● **EXERCISE DIRECTIONS**: Lines with "Given": please show every one of them from the listing below.

------------------------------------------------

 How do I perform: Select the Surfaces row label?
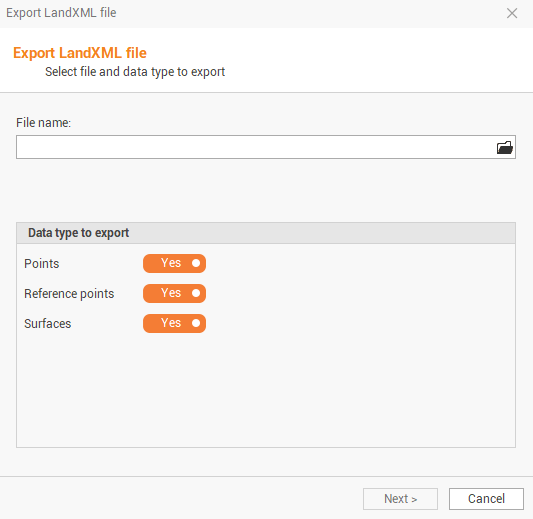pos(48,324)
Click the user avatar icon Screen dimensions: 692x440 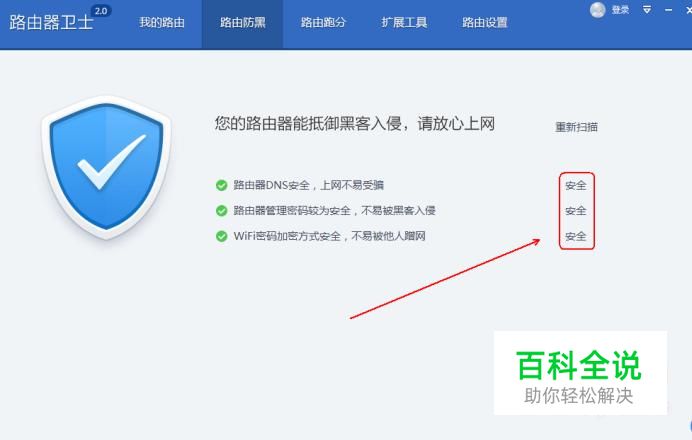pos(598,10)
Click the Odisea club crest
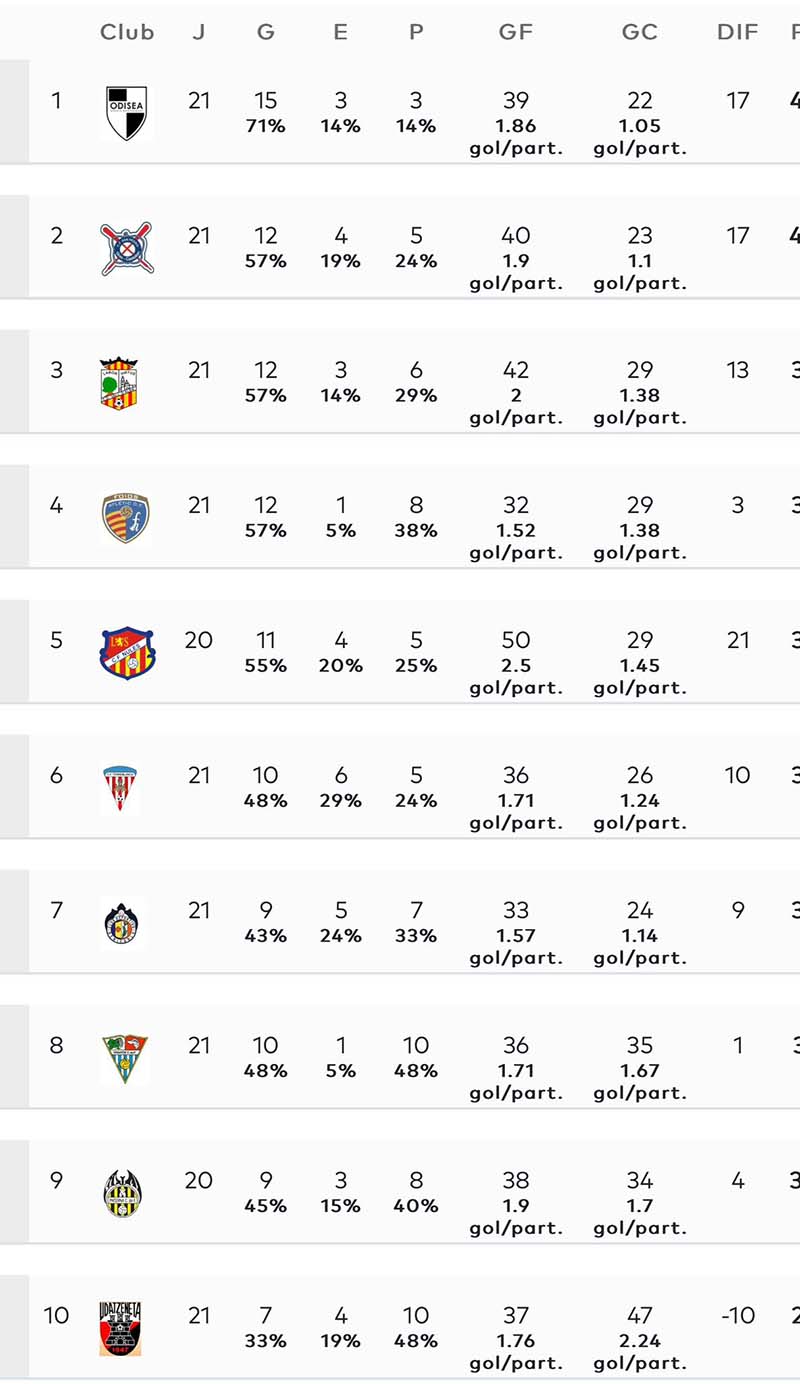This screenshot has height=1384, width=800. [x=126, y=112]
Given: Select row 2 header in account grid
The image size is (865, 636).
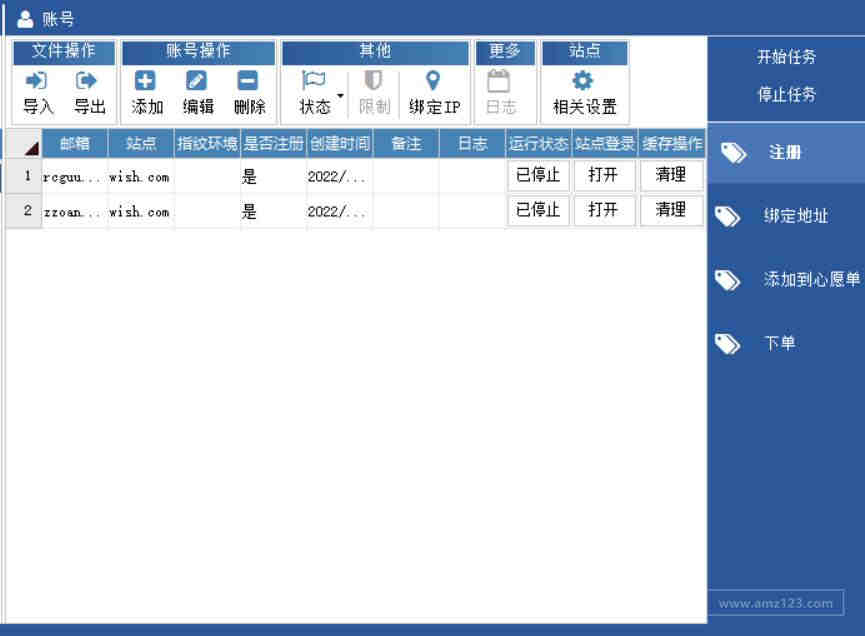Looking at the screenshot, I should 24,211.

------------------------------------------------

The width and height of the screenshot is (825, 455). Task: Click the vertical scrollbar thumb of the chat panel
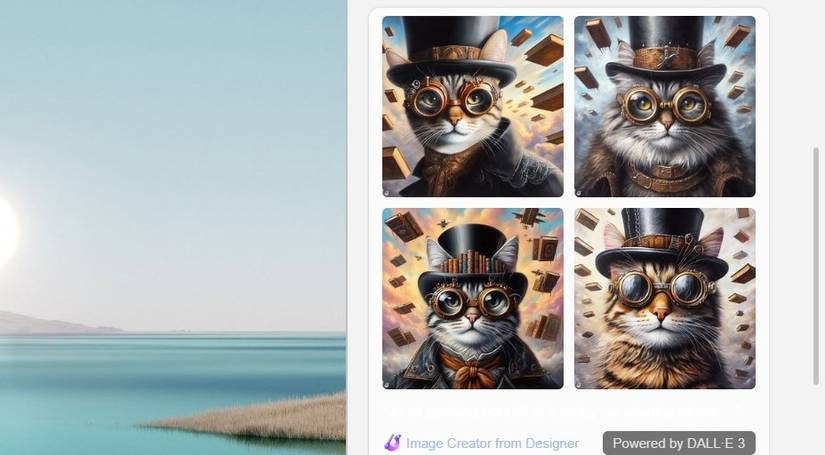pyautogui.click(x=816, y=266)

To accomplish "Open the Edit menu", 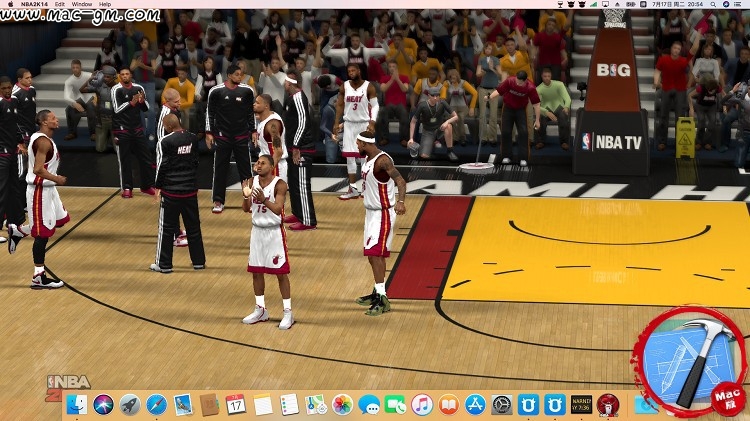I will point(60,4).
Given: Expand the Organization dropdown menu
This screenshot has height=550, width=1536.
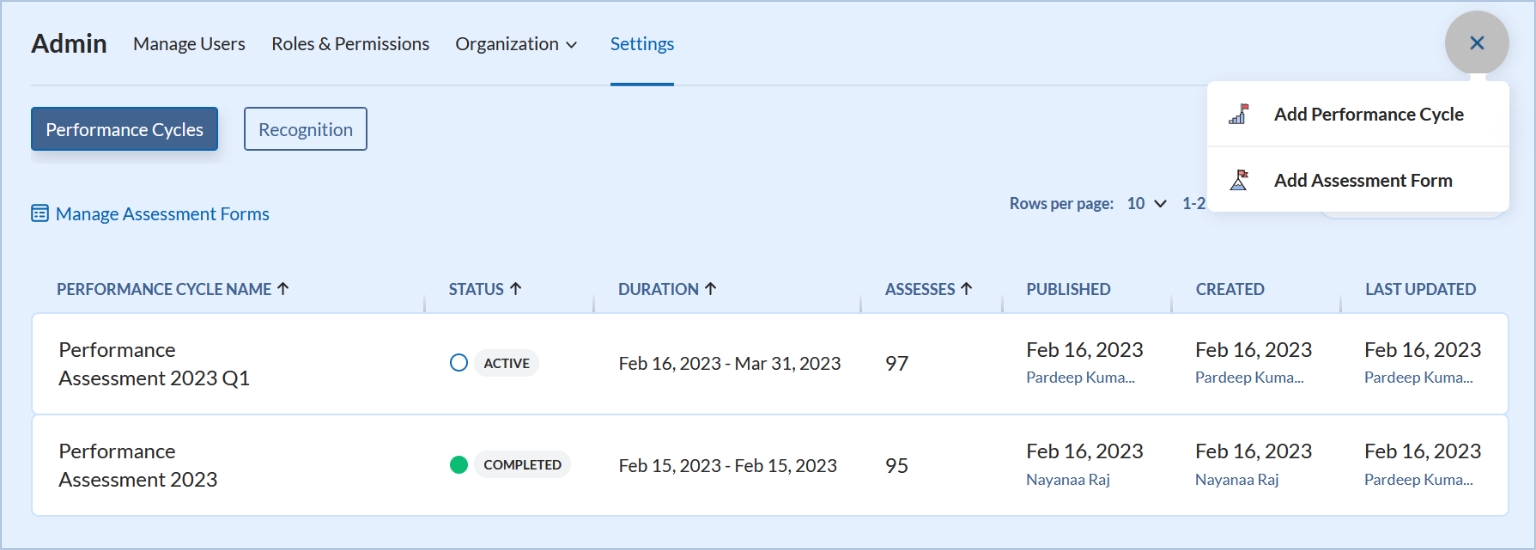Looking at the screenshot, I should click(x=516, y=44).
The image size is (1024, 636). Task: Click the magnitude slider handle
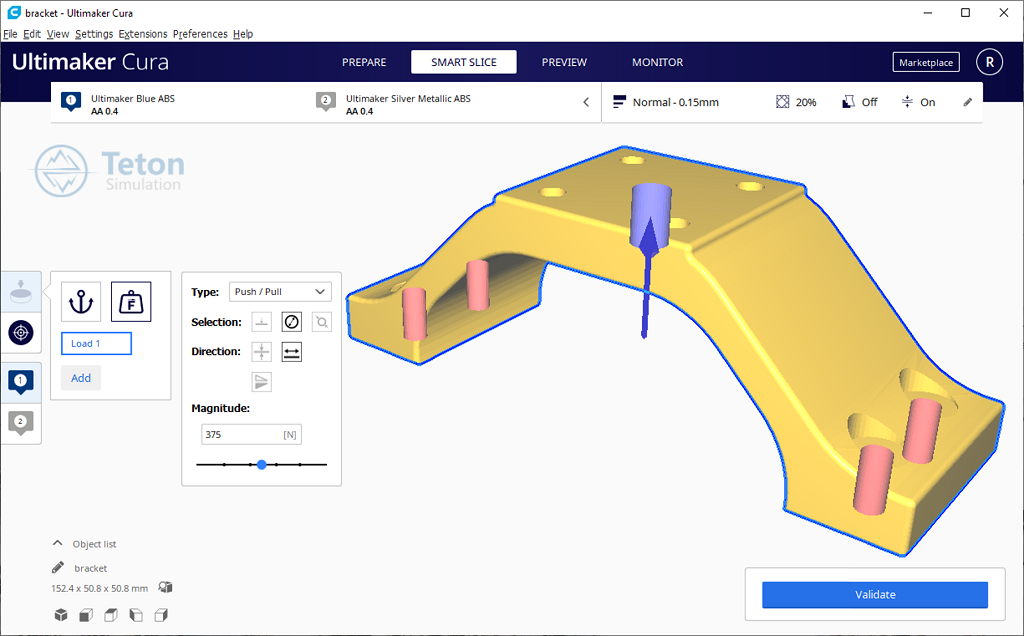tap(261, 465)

------------------------------------------------

● **EXERCISE RESULT**:
Given: Select row 2 header in account grid
Given: Expand the Organization dropdown menu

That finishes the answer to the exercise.